Shortly after beginning my current pastorate, I realized that I have been learning more being in ministry than I ever did while in seminary.  And while I look upon my seminary days with deep gratitude, there are some things that I missed in seminary.  To be fair, any seminary will forget (or not have time) to teach you, certain things.  Today I will begin an intermittent series of “lessons I’ve learned that I wish I would have known sooner” blogs.  And I begin with this admonition:

Don’t buy an entire set of commentaries.  Even though there are great sets of commentaries out there, I would highly recommend NOT buying the entire set.  Rather, buy two to five great commentaries as you are preparing to preach through a series.  There are a few reasons for this:
  1. Unless you are buying a set from one author, the series of commentaries will have different scholars for different books.  This could cause problems if the commentator on Matthew is really solid, but the commentator on Ephesians is far enough off that you feel like you wasted money on the purchase.

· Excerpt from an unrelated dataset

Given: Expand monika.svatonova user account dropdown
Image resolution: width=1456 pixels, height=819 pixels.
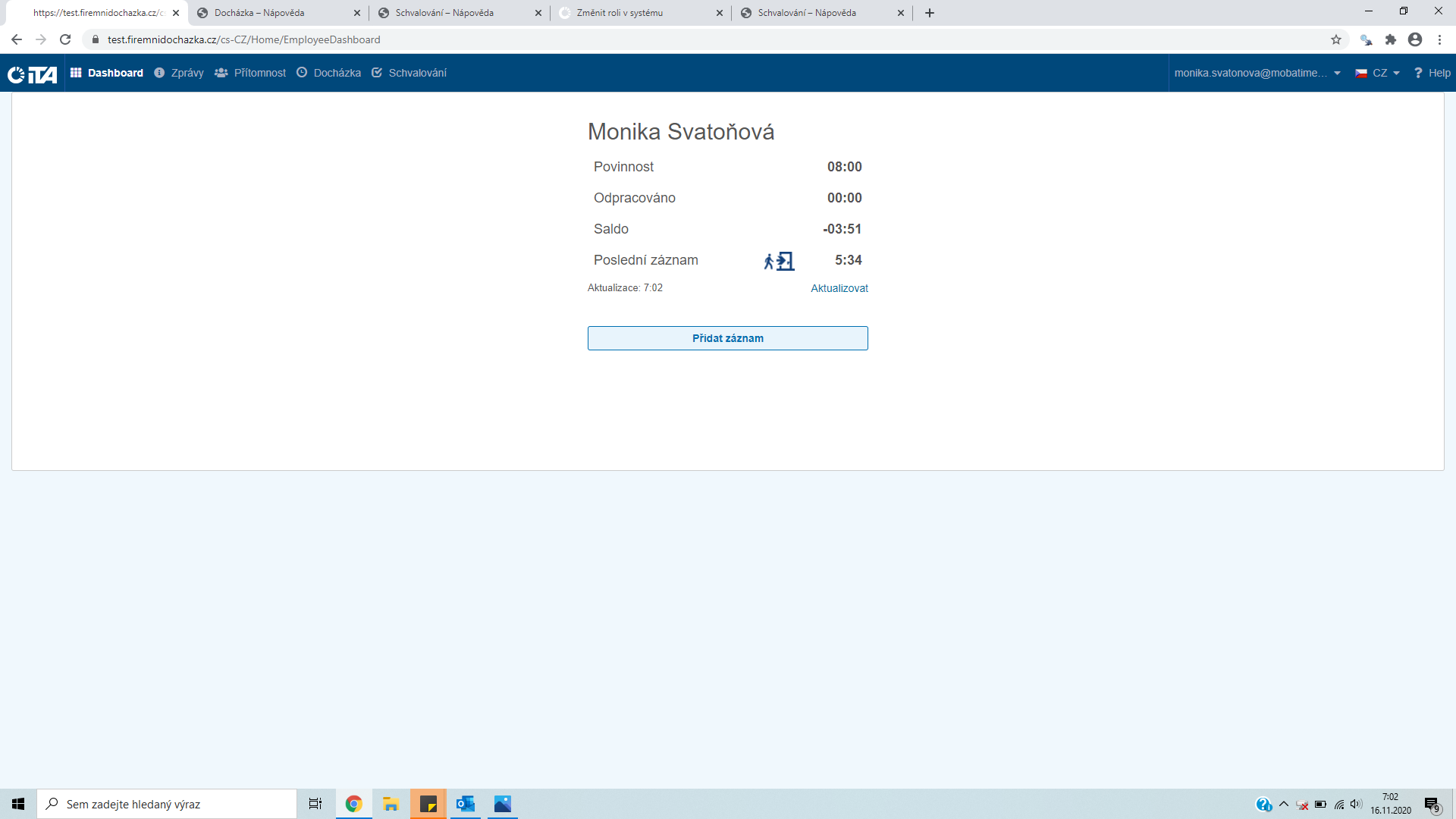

  2. Unless you plan on preaching through the entire Old or New Testament, you are just wasting money.  If you plan on preaching Colossians, then Ruth, then 1 Peter, then Habakkuk this year, you don’t need a commentary on the other 62 books.  Rather, invest in two to five commentaries that you know will be good.  If you don’t know which are the best, visit http://bestcommentaries.com, which has peer reviews of more reformed commentaries, or visit http://www.ligonier.org/blog/top-commentaries-on-every-book-of-the-bible, in which there is a brief overview of the best recommendations for any book.  Tim Challies also has an intermittent series dedicated to the most recent commentaries.  The point being: don’t waste your money.  Invest in the best.
  3. If you think that you must have an entire commentary series from one author, rethink that idea.  Its easy to be captivated by such minds that can pump out massive amounts of information, but beware of becoming nothing but a mini version of that person.  It is not helpful for you or for your people if all of your information comes from one person.  Remember that the only rabbi you are to become like is Jesus.
My bookshelf is full of commentaries on books that I, as of now, have absolutely no plan on preaching through.  How would my sermons be if I saved that money and invested in two to five really good commentaries for what I was preaching through?  Don’t make the same mistake that I did: don’t buy sets of commentaries.